**Problem statement**
Retype, word for word, every line from the one holding "Task: Open the Network menu" through the one holding "This screenshot has" in the entries below, both included, and only those lines.

**Collected data**
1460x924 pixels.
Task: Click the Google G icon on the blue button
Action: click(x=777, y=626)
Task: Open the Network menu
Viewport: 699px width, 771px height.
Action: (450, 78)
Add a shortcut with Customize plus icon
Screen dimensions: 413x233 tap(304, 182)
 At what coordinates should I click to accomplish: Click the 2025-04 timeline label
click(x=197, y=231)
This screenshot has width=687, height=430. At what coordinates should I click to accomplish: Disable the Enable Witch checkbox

--

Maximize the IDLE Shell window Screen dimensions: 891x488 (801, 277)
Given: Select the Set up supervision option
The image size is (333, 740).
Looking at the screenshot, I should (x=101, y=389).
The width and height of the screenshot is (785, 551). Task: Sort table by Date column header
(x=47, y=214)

**Response box**
Task: Open the Network menu
Viewport: 699px width, 771px height.
Action: (450, 78)
Add a shortcut with Customize plus icon
Screen dimensions: 413x233 tap(304, 182)
 At what coordinates should I click to accomplish: Click the 2025-04 timeline label
click(x=197, y=231)
This screenshot has width=687, height=430. At what coordinates should I click to accomplish: Disable the Enable Witch checkbox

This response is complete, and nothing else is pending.